▶ **Problem statement**
Should an entry contain an image, omit it and repeat the rest exactly.

▶ **The input**
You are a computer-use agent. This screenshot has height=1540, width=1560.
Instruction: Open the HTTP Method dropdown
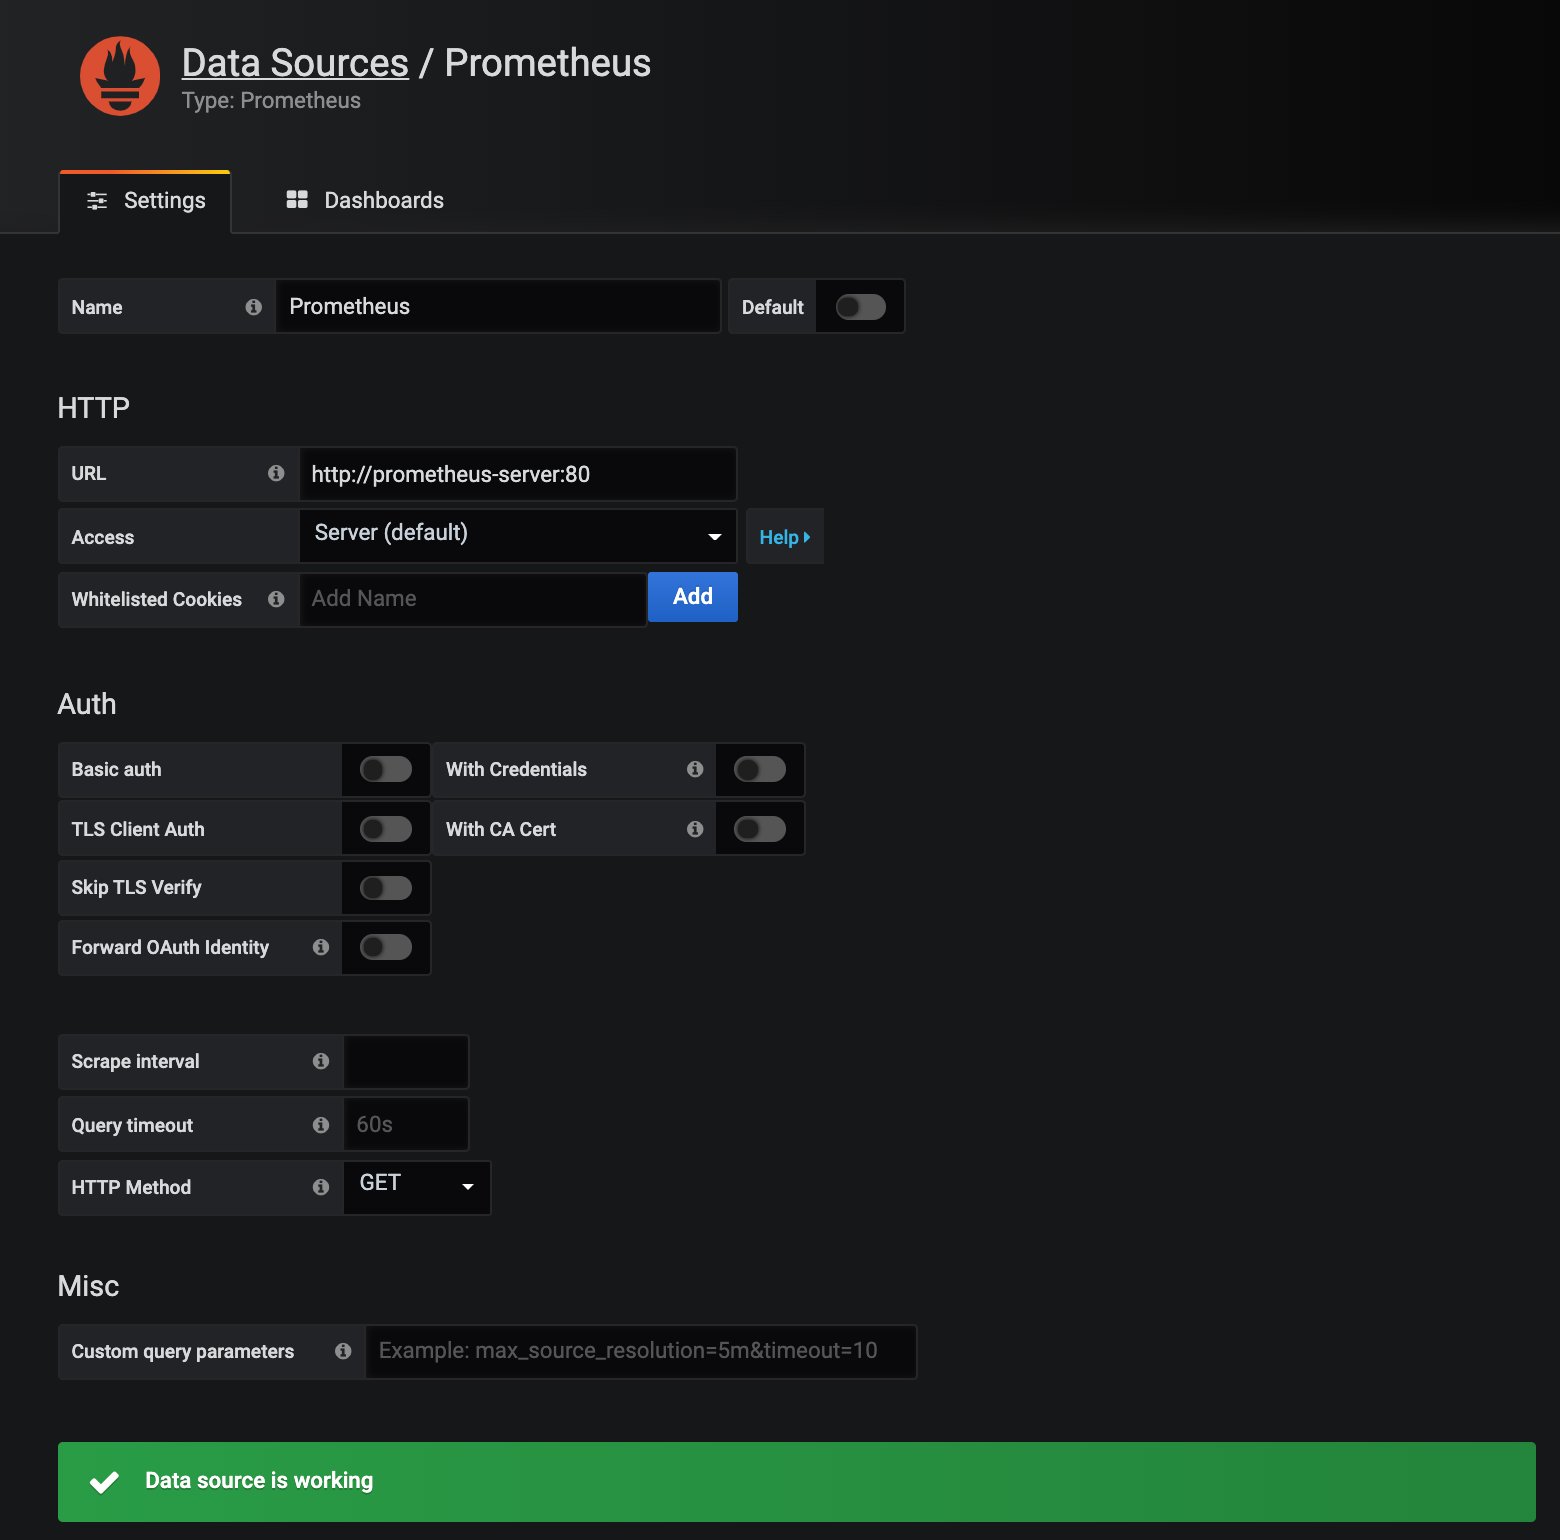point(416,1187)
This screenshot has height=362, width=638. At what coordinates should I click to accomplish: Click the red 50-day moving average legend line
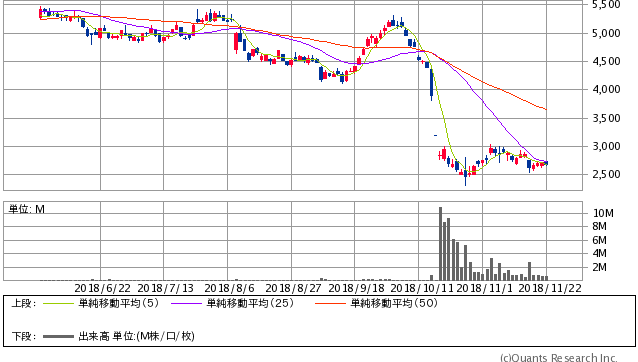point(330,303)
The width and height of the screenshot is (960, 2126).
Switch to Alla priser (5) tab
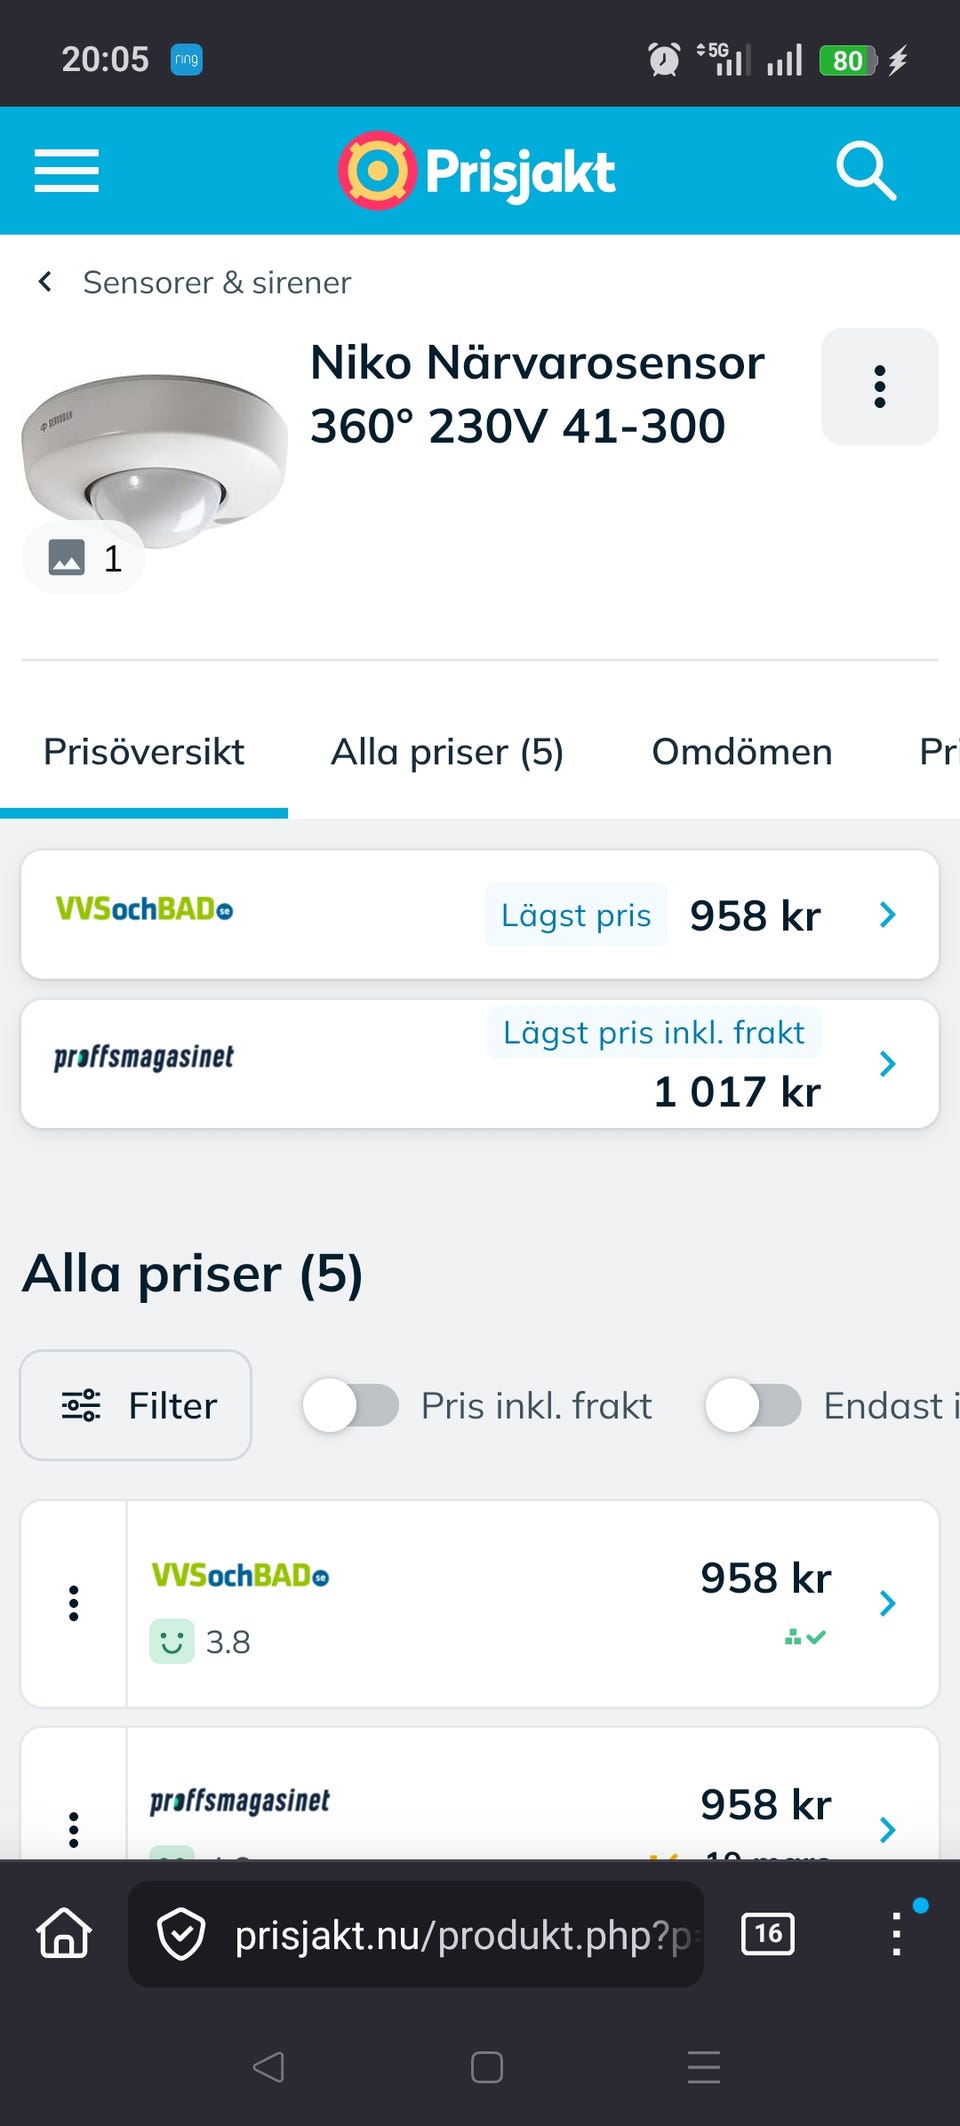[447, 752]
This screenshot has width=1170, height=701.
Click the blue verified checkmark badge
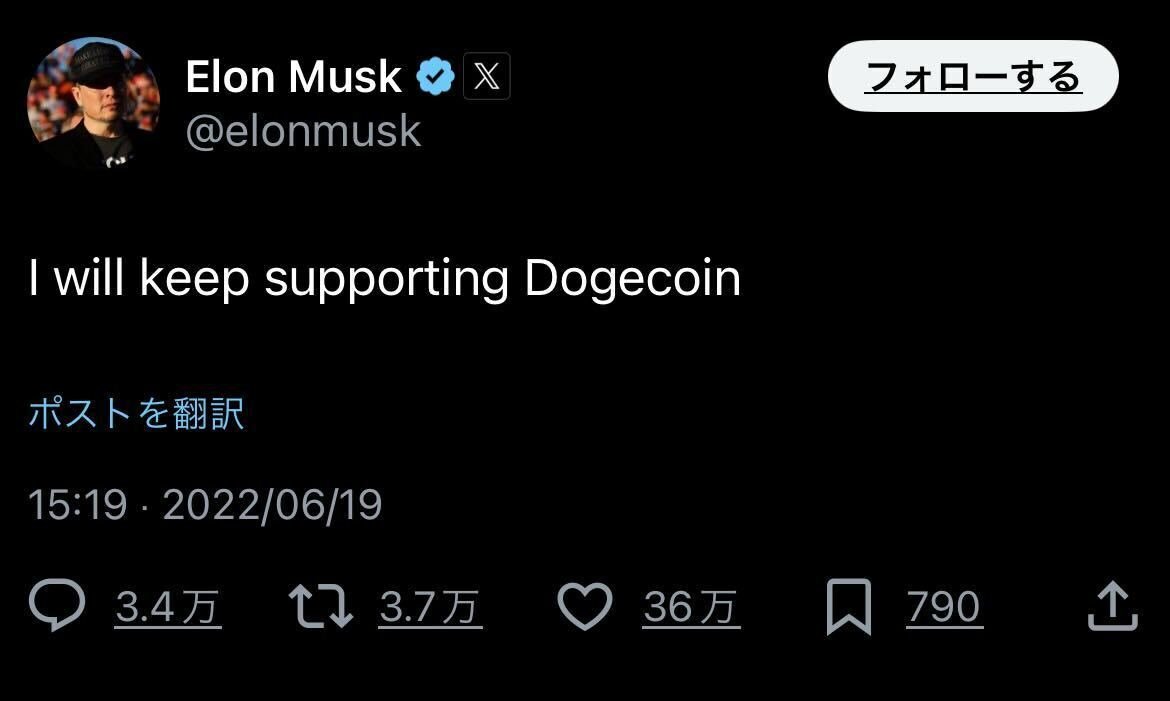436,77
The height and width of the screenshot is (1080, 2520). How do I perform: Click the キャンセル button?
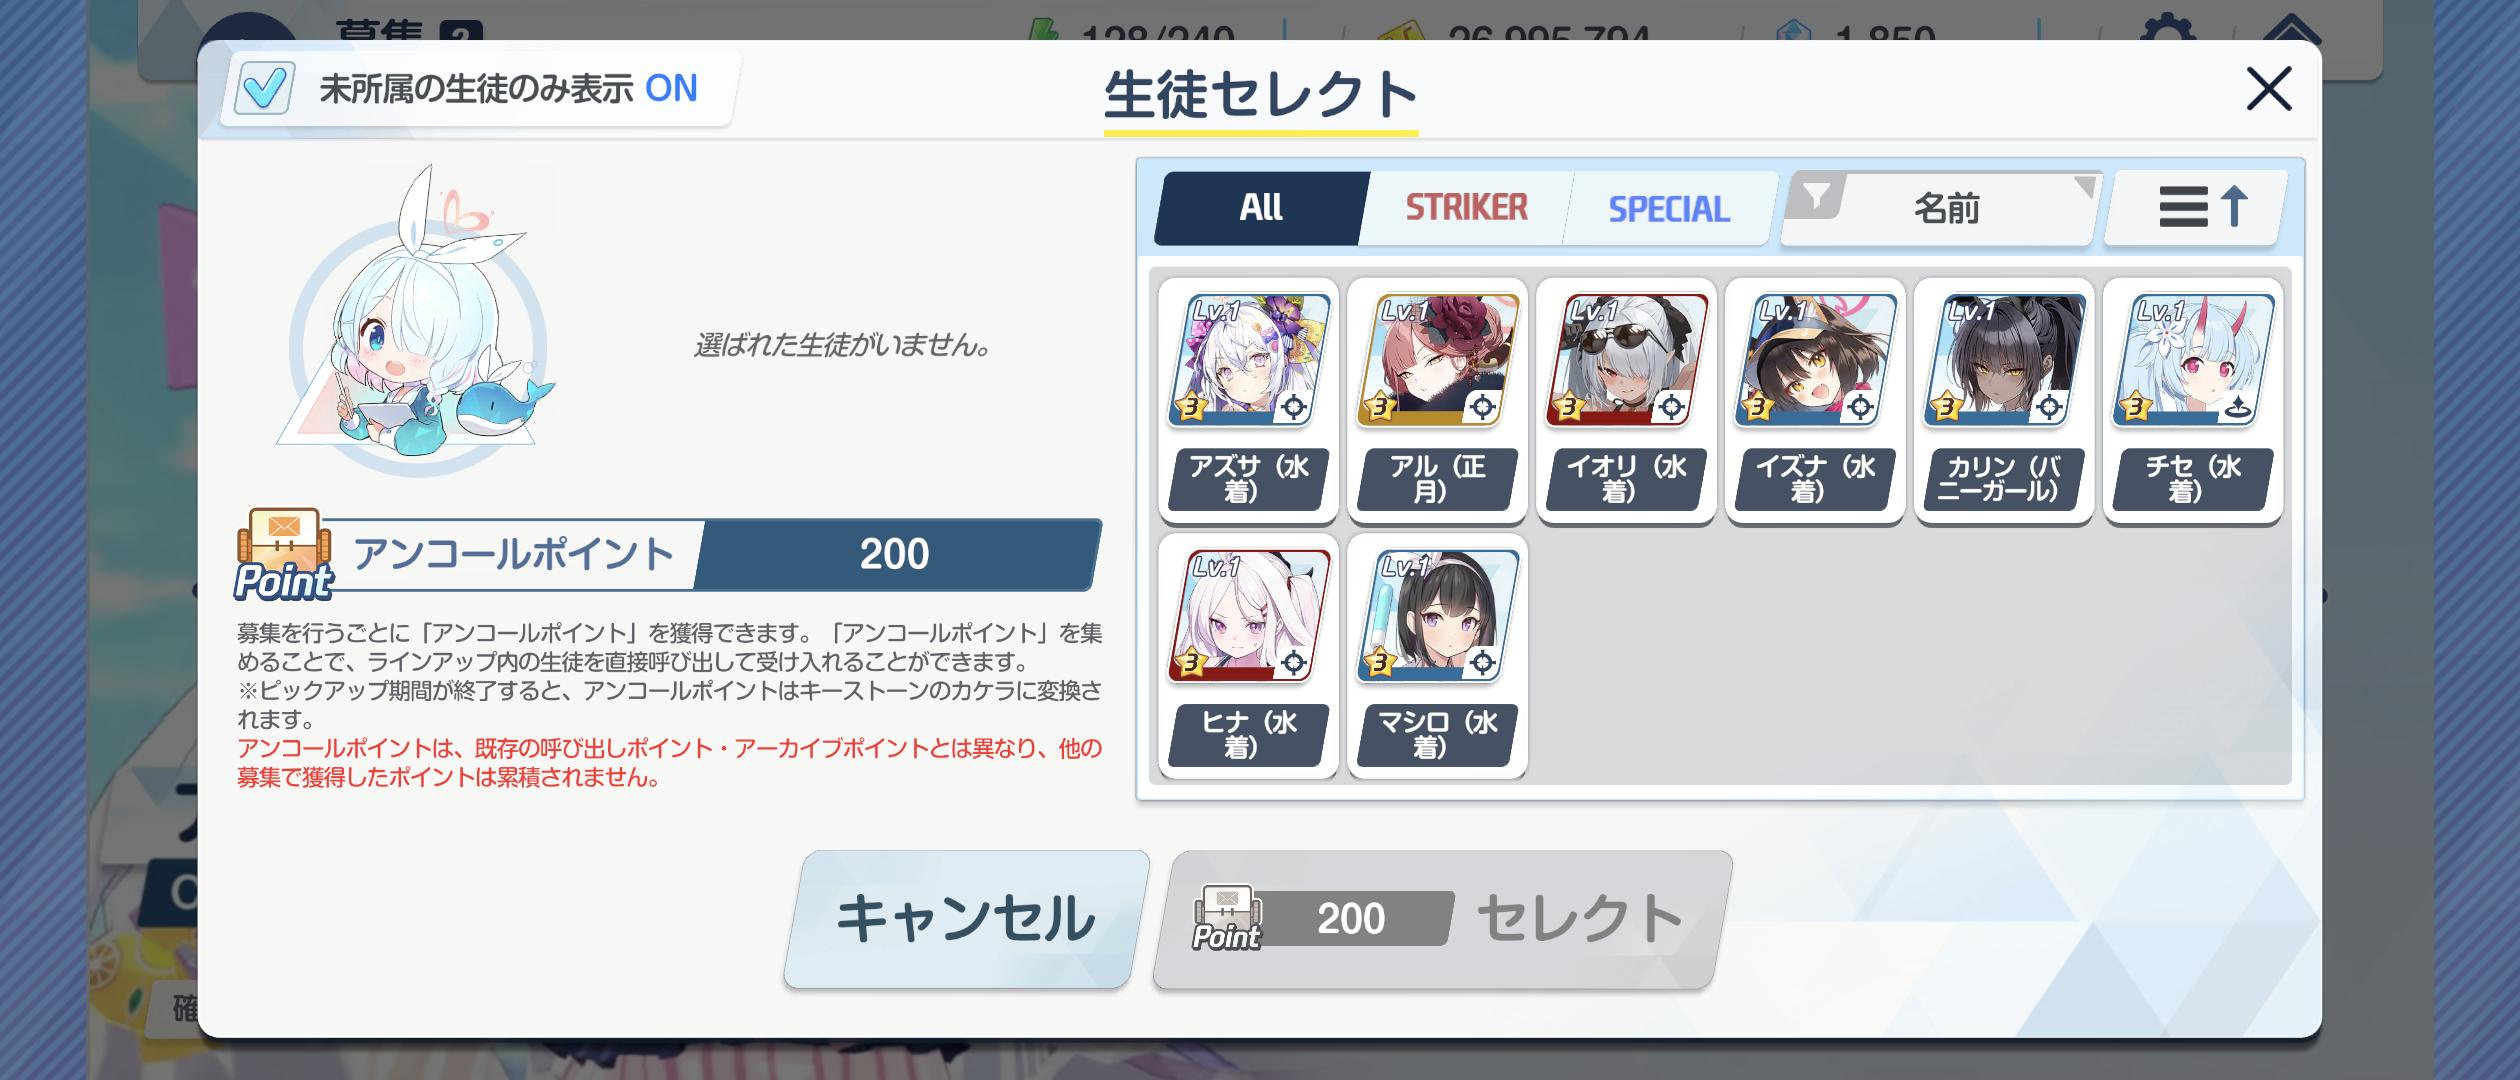(x=966, y=919)
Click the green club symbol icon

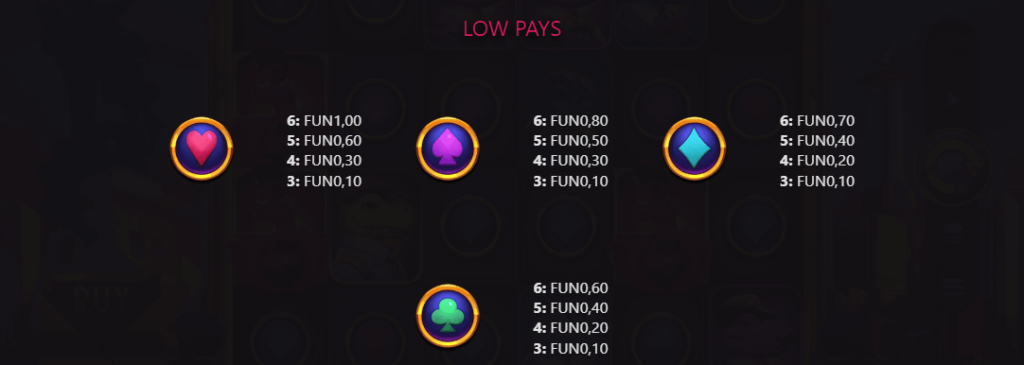448,315
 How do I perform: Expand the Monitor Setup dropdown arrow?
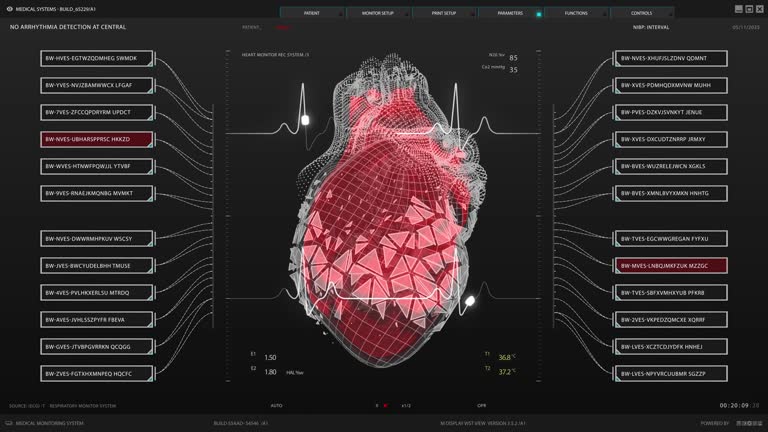click(x=406, y=14)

▶ **Output**
You are a computer-use agent. This screenshot has height=1540, width=1560.
Instruction: Open the HTTP Method dropdown
point(416,1187)
This screenshot has height=362, width=638. At what coordinates should I click to accomplish: Click the red 50-day moving average legend line
point(330,303)
The width and height of the screenshot is (960, 2126).
Switch to Alla priser (5) tab
[447, 752]
This screenshot has width=1170, height=701.
Click the blue verified checkmark badge
436,77
The height and width of the screenshot is (1080, 2520). How do I perform: Click the キャンセル button?
(x=966, y=919)
Click the green club symbol icon

448,315
 How do I perform: Expand the Monitor Setup dropdown arrow?
click(x=406, y=14)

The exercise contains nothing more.